Il concerto fiorentino si apre con la nota Ouverture dal Il flauto magico, celebre singspiel dal carattere magico ed esoterico del salisburghese Wolfgang Amadeus Mozart; dall'Austria all'Italia, con l'esecuzione della sublime pagina del compositore toscano Pietro Mascagni, l'Intermezzo dall'opera Cavalleria rusticana, anno 1890, scritta su testo dell'omonima novella di Giovanni Verga, nella giornata siciliana di Pasqua.

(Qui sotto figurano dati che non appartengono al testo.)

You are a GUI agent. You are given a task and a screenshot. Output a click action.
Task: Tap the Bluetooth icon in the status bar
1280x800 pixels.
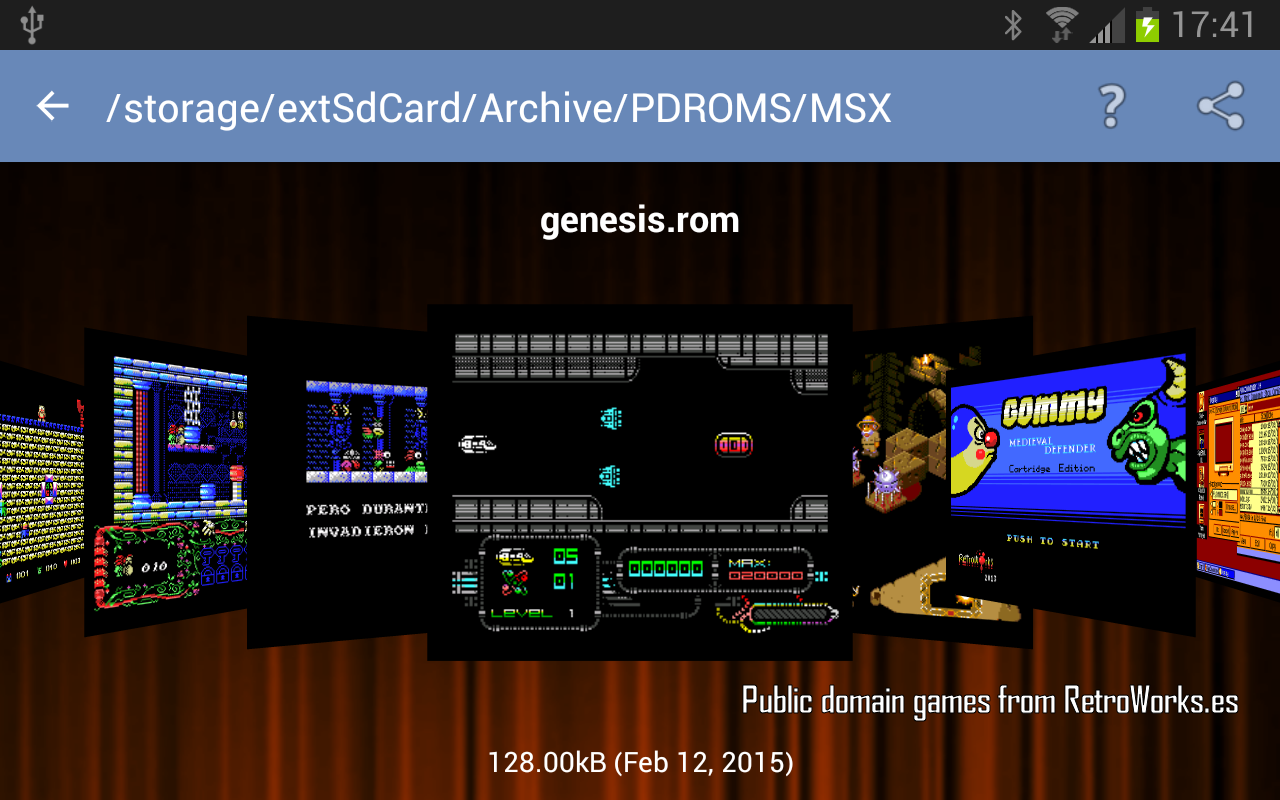[1012, 25]
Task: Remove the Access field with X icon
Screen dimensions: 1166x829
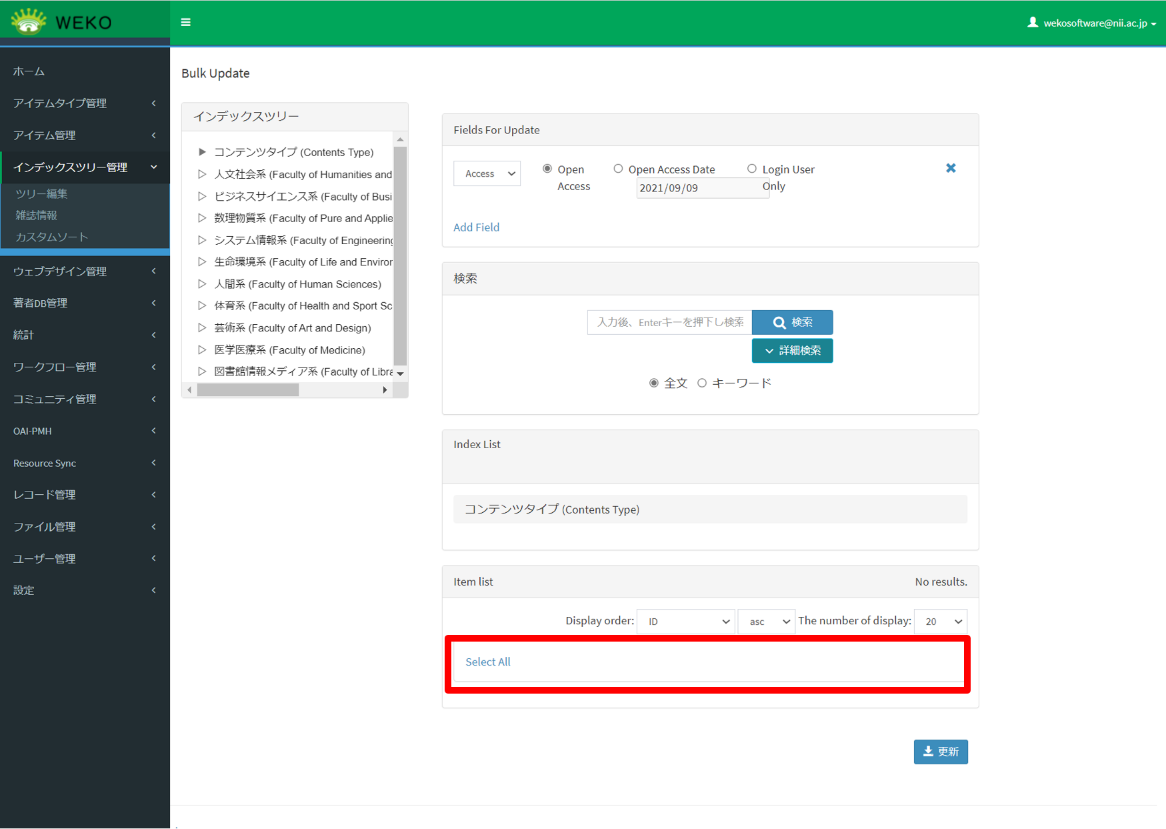Action: 951,168
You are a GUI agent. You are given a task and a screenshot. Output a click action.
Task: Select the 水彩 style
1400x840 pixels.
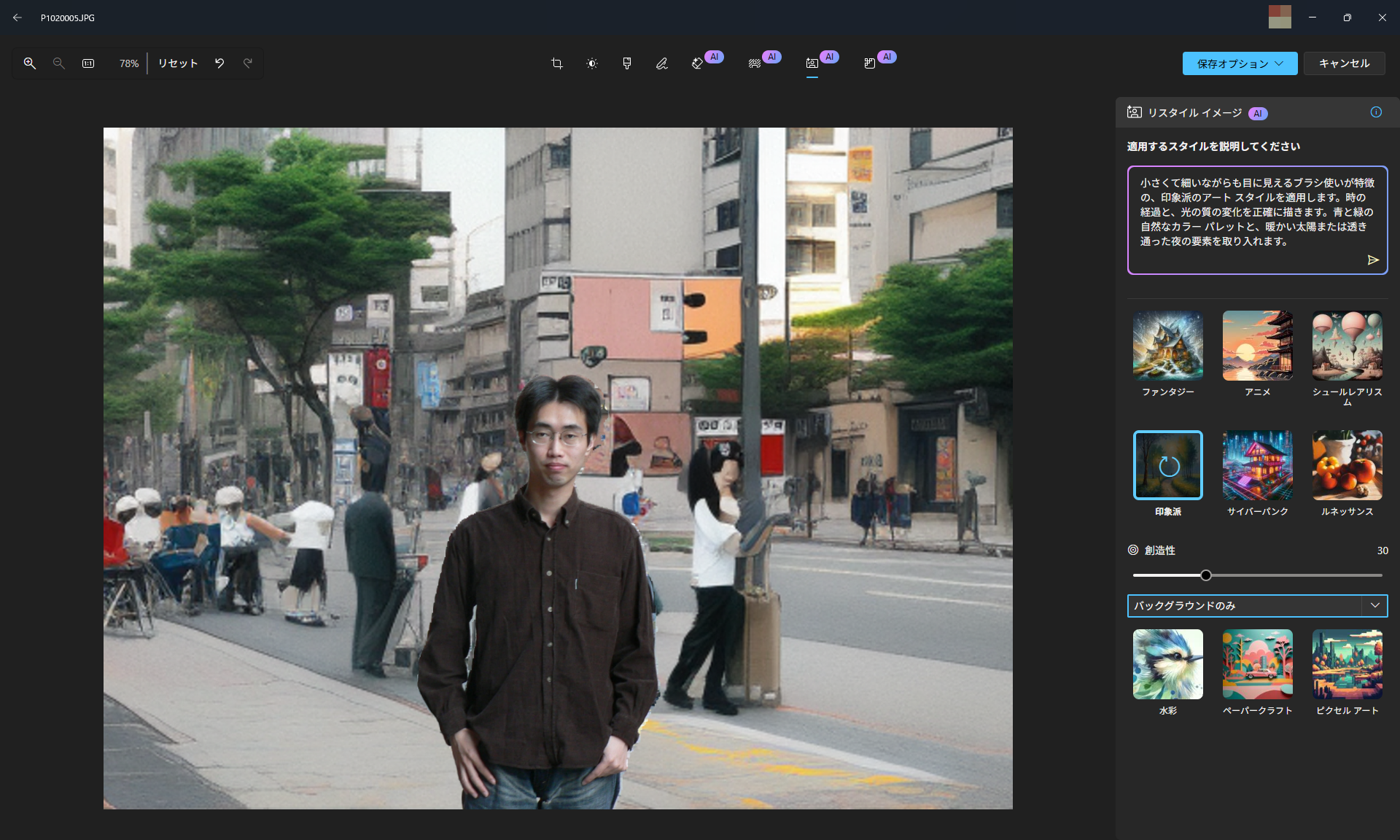(x=1167, y=664)
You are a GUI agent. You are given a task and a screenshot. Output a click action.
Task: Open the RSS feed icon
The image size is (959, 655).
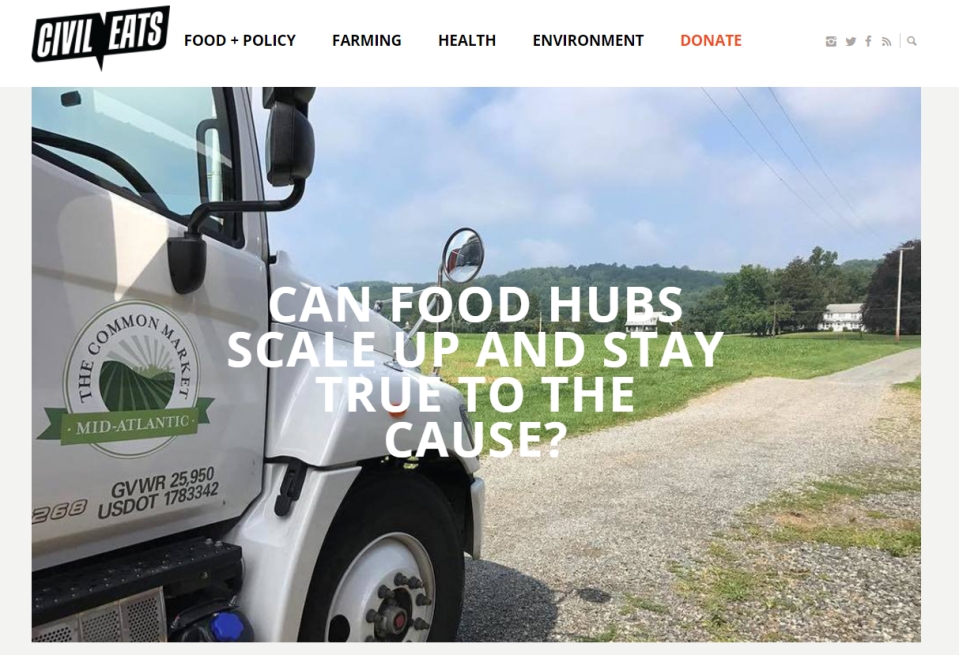pyautogui.click(x=886, y=42)
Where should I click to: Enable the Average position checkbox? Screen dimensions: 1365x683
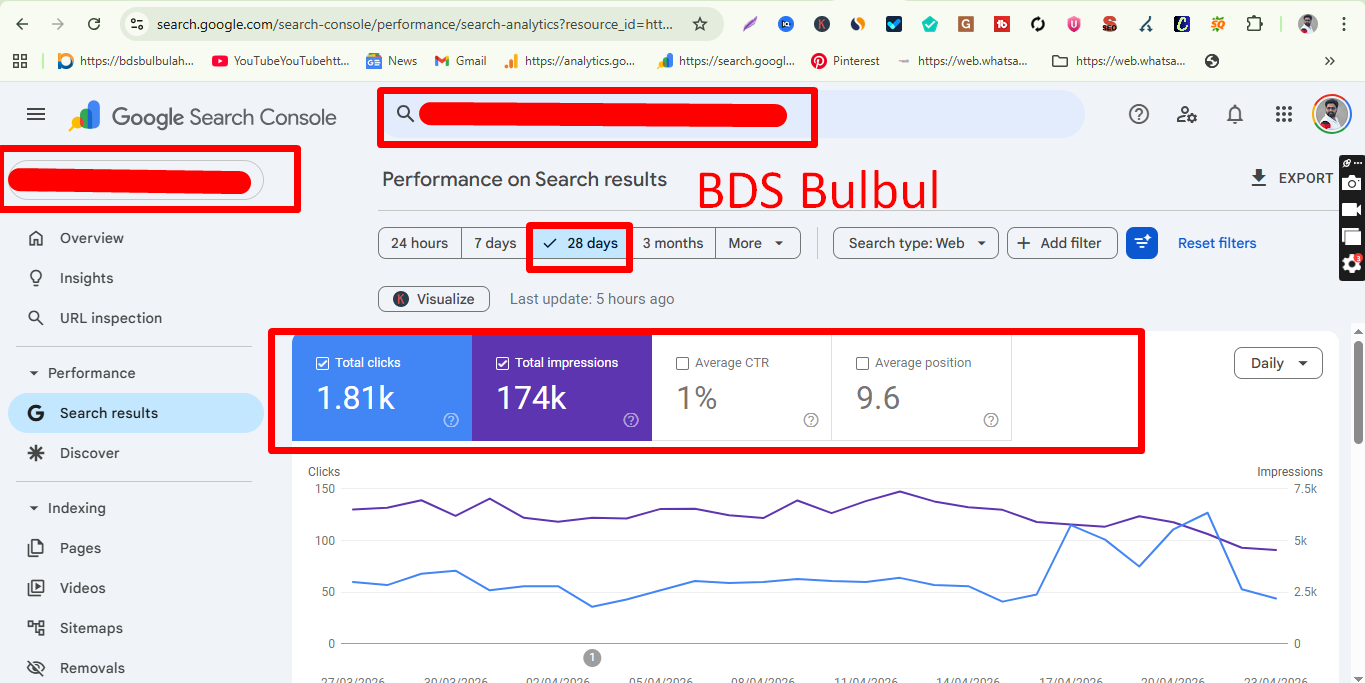[863, 362]
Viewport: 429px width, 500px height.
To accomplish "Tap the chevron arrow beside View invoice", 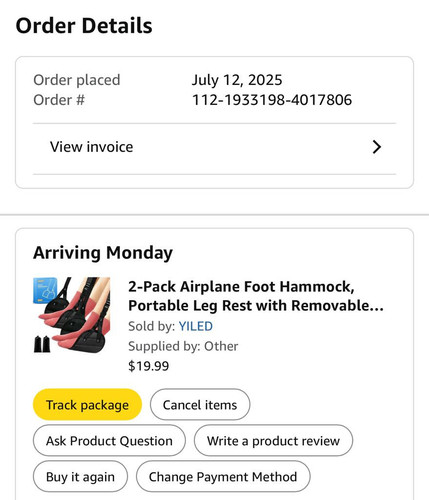I will [x=376, y=147].
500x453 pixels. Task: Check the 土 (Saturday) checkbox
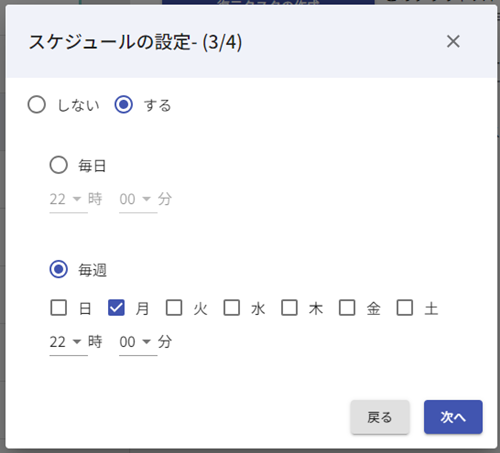point(405,307)
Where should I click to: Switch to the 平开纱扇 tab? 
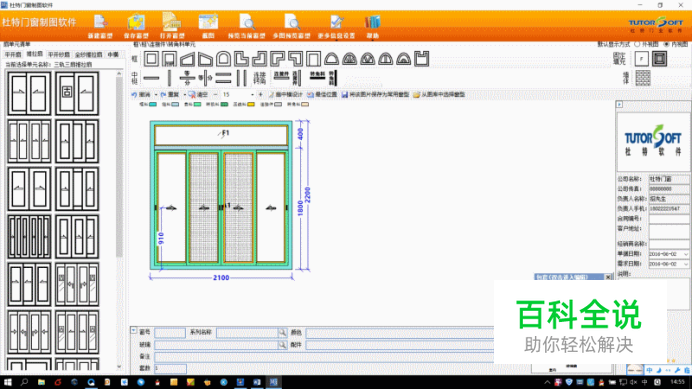tap(59, 54)
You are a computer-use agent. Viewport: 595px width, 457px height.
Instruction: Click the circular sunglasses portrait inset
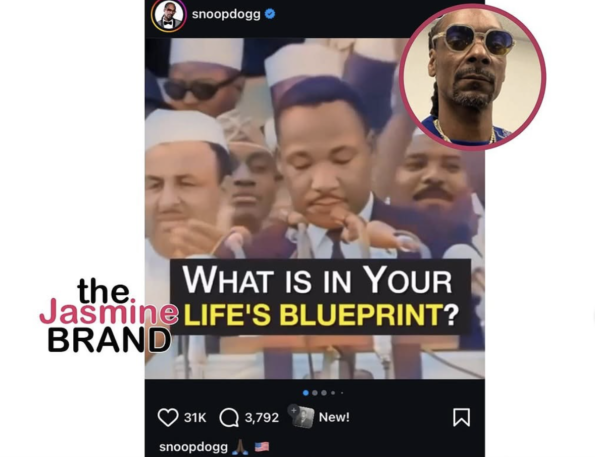473,77
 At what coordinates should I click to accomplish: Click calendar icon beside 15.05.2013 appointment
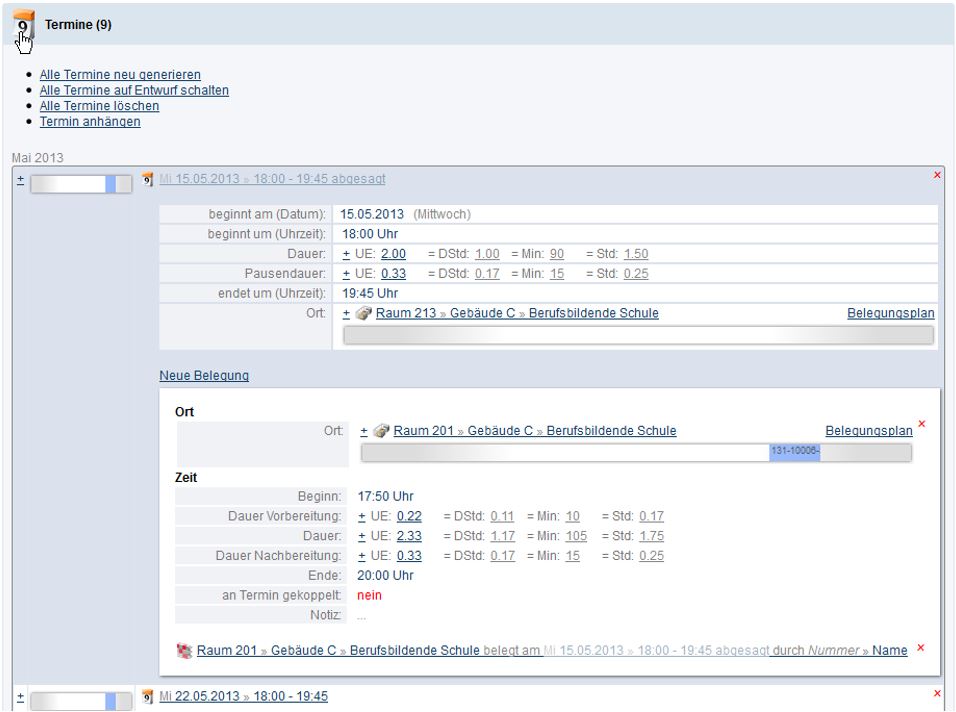point(147,179)
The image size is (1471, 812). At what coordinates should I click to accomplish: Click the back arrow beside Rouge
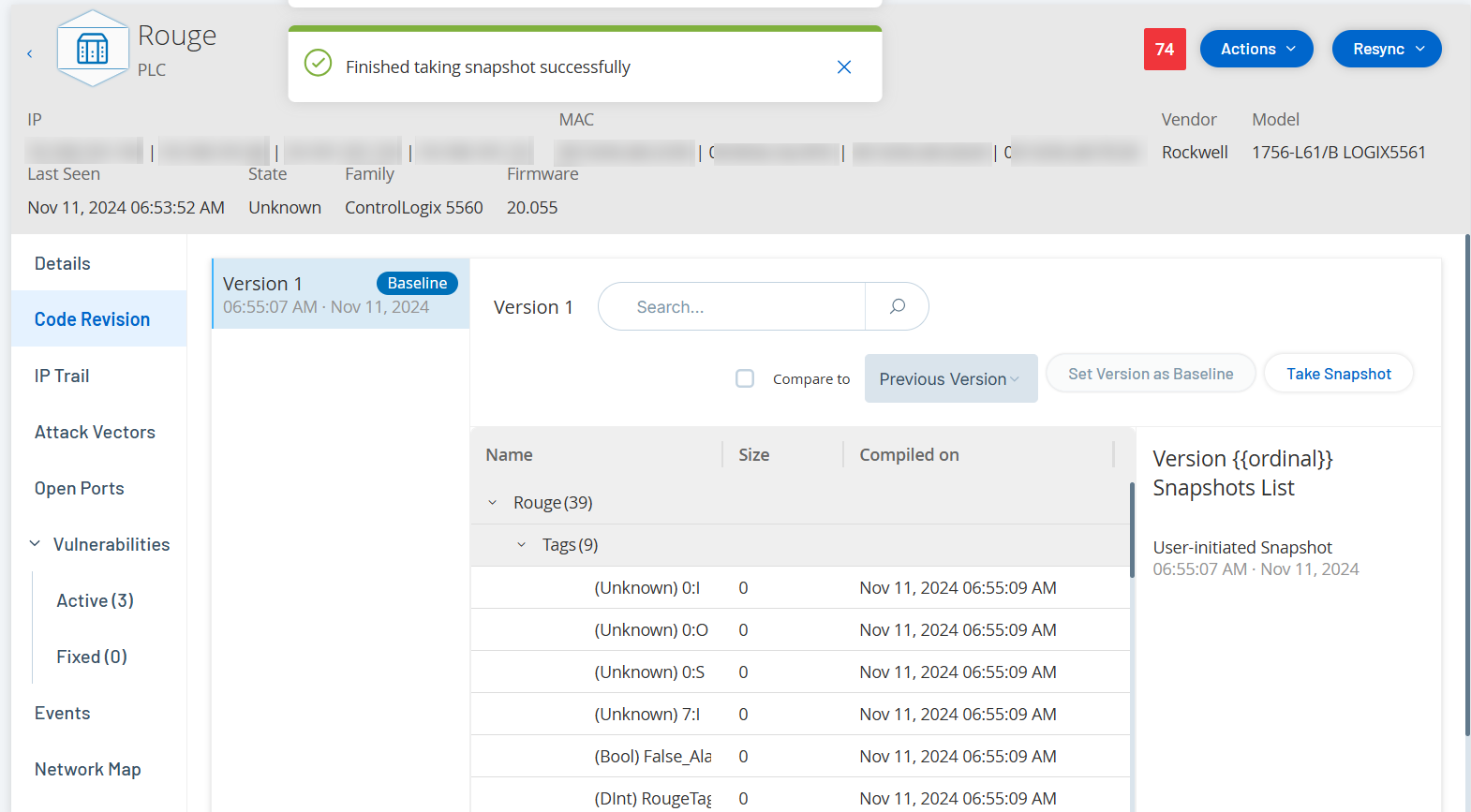(x=30, y=54)
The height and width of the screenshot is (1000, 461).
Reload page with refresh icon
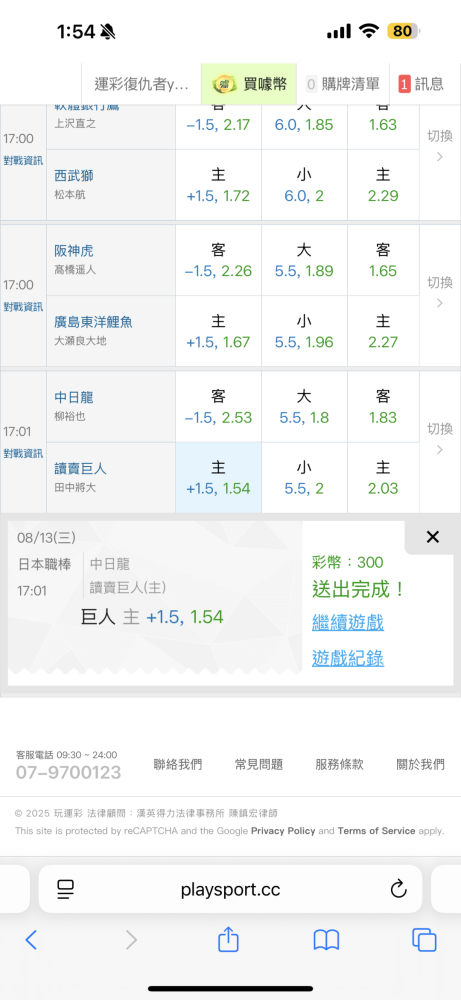[x=399, y=888]
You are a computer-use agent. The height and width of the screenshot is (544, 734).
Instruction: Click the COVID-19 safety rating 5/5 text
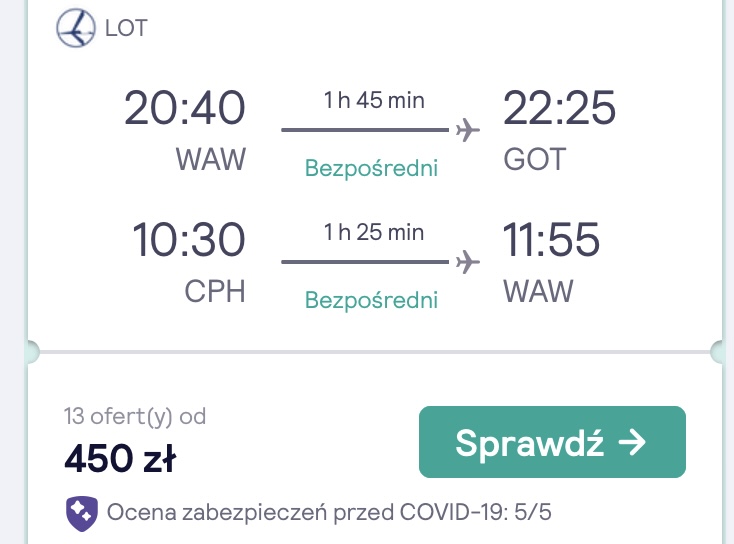coord(329,512)
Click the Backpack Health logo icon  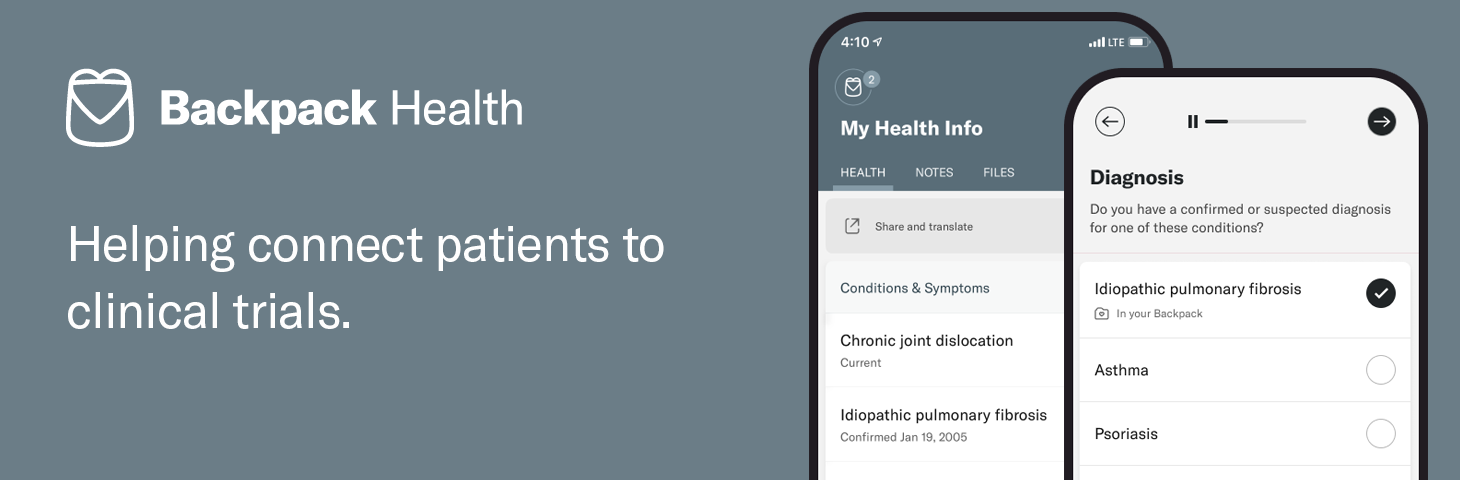100,108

Dall'Austria alla Francia con la brillante e sfrenata Danza Baccanale di Camille Saint-Saëns, inserita nel terzo atto della sua opera Sansone e Dalila, rappresentata a Weimar nel 1877, nella quale i filistei festeggiano la vittoria sui Babilonesi ebrei e la cattura di Sansone nel tempio del Dio Dagon.
Al centro del concerto, il poema sinfonico Campos Andaluces di Germán Álvarez Beigbeder (1882-1968) compositore e direttore d'orchestra di Jerez de la Fontera, che dà il nome all'orchestra, con spiccata vena melodica e solida tavola armonica, tipiche della tradizione musicale andalusa.
Dalla Spagna alla Russia con l'esecuzione dell'Ouverture dall'opera Tsar Boris di Vasily Kalinnikov, rappresentata nel 1899, quale musica di scena per l'omonima tragedia drammatica di Aleksej Konstantinovič Tolstoj; una pagina imponente e maestosa, ricca di elementi del folclore russo.
Dalla Russia alla Finlandia, l'Orchestra proporrà il poema sinfonico Finlandia Op. 26 n. 7 di Jean Sibelius, composto nel 1899 per celebrare l'indipendenza del Granducato di Finlandia dalla Russia, e il Concerto n. 3 in Si bemolle Maggiore per Clarinetto e orchestra Op. 11 di Bernhard Henrik Crusell, pubblicato nel 1828, articolato nei tre movimenti classici Allegro risoluto-Andante moderato-Alla polacca, caratterizzato da temi brillanti, passaggi espressivi e un finale trascinante e vivace in ritmo di polacca. Clarinetto solista Héctor Usero.
Chiude il concerto, la composizione del messicano Arturo Márquez Navarro, Danzón n. 2, brano commissionato dal Dipartimento di Attività Musicali dell'Università Nazionale Autonoma del Messico (UNAM), eseguito per la prima volta nel 1994 a Città del Messico dall'Orchestra Filarmonica della UNAM, sotto la direzione di Francisco Savín, composizione orchestrale di musica classica contemporanea tra le più popolari ed eseguite, celebrata come un simbolo della musica e della cultura messicane.
Ingresso libero e gratuito.
PLAY PEACE NOT WAR è il vessillo del 27esimo Festival Internazionale delle Orchestre Giovanili realizzata con il contributo e il patrocinio di Coesione Italia 21-27, dell'Unione Europea, della Presidenza del Consiglio dei Ministri, del Comune di Firenze – Estate Fiorentina 2026, in collaborazione con le Gallerie degli Uffizi, il Ministero della Cultura, l'Accademia San Felice London Ltd.